“Privacy laws around the globe are shifting the way companies prepare for and manage data breaches. Our report highlights the collision of data security, privacy and compliance, and provides guidance on how companies can take action on key response items,” said Theodore J. Kobus III, leader of BakerHostetler’s privacy and data protection team.
Now in its fifth consecutive year as the only report of its kind produced by a law firm, the report includes metrics related to key incident response areas of concern for entities of all sizes and across all industries.
Trends in incident cause and response metrics:
Phishing remains the leading cause of incidents tracked by the report, and roughly one-quarter of all incidents BakerHostetler responded to in the past year were caused by lost devices, inadvertent disclosures or system misconfigurations. Across the 750 incidents analyzed, 55% had employees involved as the responsible party, through a mix of simple mistakes, to falling for phishing or being socially engineered.
“Raising employee awareness and employing multifactor authentication are still two of the best defenses to address the employee risk factor,” said Kobus.
Forensic investigations on the rise. In 2018, forensic investigations were conducted in 65% of all incidents analyzed in the report. Forensics were used in 79% of network intrusions, a 14% increase from 2017. Although more companies are investing in security tools that can assist in investigating security incidents, few companies have the experience and capacity to adequately investigate without third-party help.
The average cost of the forensic investigations decreased from an average of $84,417 in 2017 to $63,001 in 2018. However, for investigations of network intrusion incidents, the average rose to $120,732 from $86,770 in 2017.
Entities continue to improve their detection capabilities in-house. In 2018, 74% of incidents were detected internally, a marked rise from only 52% in 2015.
Increasing scrutiny from regulators. While many U.S. entities are subject to the European Union General Data Protection Regulation (GDPR), every state in the U.S. now has its own law governing data breach notification requirements, and state attorneys general continue to increase their oversight activities and expand their enforcement regimes through new state laws or increased use of existing laws. In 2018, 34% of the incidents that required consumer notification received inquiries by state attorneys general, compared to just 16% in 2015. Other enforcement agencies are also becoming more active, particularly in the financial and insurance areas.
Companies make gains in some response metrics. A historical look at the response timeline for incidents shows that entities have made steady improvements in containment and time to complete forensics. Containment has remained in the range of six to eight days over the past five years, but the length of forensic investigations has been significantly reduced, from 47 days in 2015 to 28 days in 2018.

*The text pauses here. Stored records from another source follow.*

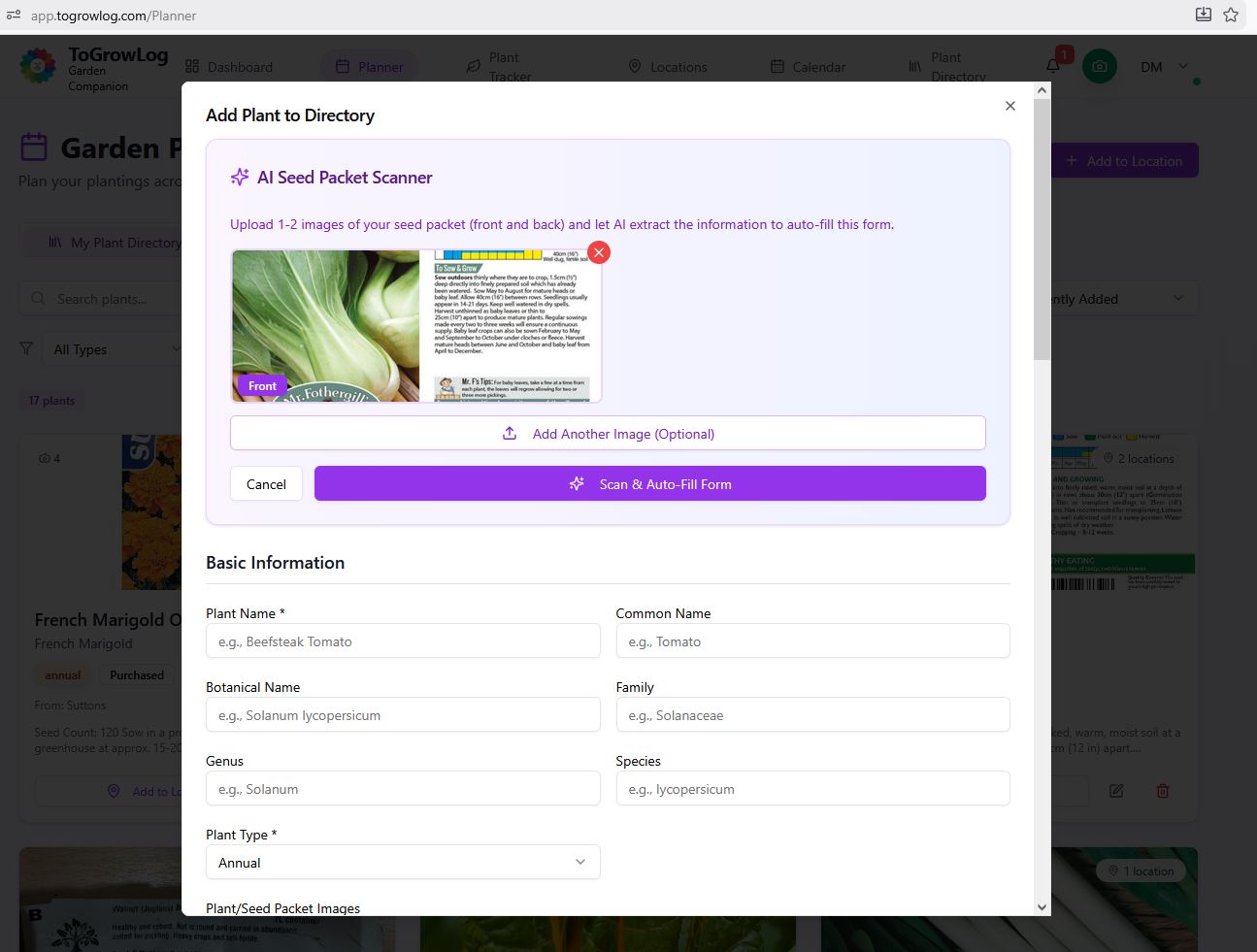The image size is (1257, 952).
Task: Click the notification bell icon
Action: pos(1053,66)
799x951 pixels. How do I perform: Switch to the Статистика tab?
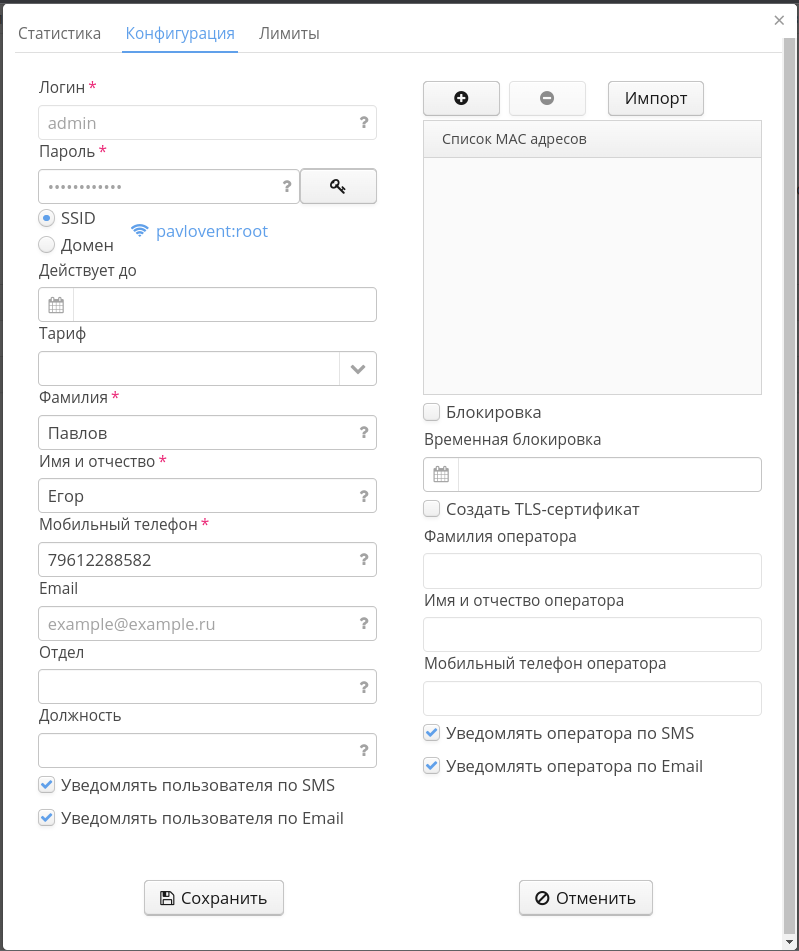point(60,34)
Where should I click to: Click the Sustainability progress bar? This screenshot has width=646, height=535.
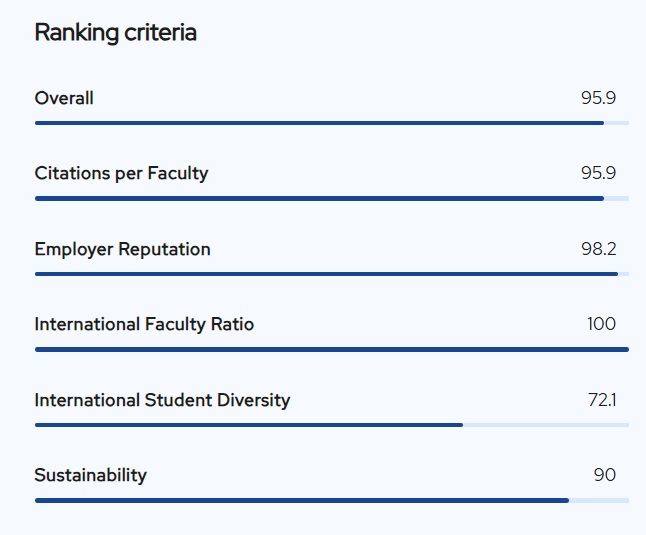300,500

Despite new regulations pushing entities to notify quickly, the report shows a 67% increase in the time from discovery to notification, averaging 40 days over the past few years to 56 days in 2018.
Key findings and recommendations:
Get ahead of the compliance curve. New laws are inevitable, so try to anticipate what will be enacted, because most new laws borrow heavily from existing laws and core privacy and security principles: transparency, confidentiality, integrity, availability, fairness and data minimization.
Conduct M&A due diligence. Evaluate digital risks to assess the target’s privacy compliance and security posture before the merger or acquisition. Compromise assessments before or immediately after acquisitions of new entities help find undetected issues and support integration efforts.
Litigation persists. Class actions arising from data breaches or that allege violations of privacy laws continue, and outcomes remain inconsistent, with outliers in both court rulings and settlements. Derivative actions are becoming more popular, based on both data breaches and statutory compliance grounds. The plaintiffs’ bar continues to be creative to survive motions to dismiss, and some are coordinating efforts with regulators.
Use “compromise response intelligence.” Leverage the misfortune of others to identify emerging risks: Identify the issues affecting other companies and address them before you become a victim.
Nation-state attacks drawing more attention. Nation-state cyber operations continue to support espionage, economic development (through IP and trade secret theft) or sabotage, and collateral damage to unintended victims has been significant. It has become increasingly difficult to differentiate between the tactics, techniques and procedures used by nation-state actors and criminal actors. Good data on how often these attacks occur is hard to find, partly because they go undetected or unreported.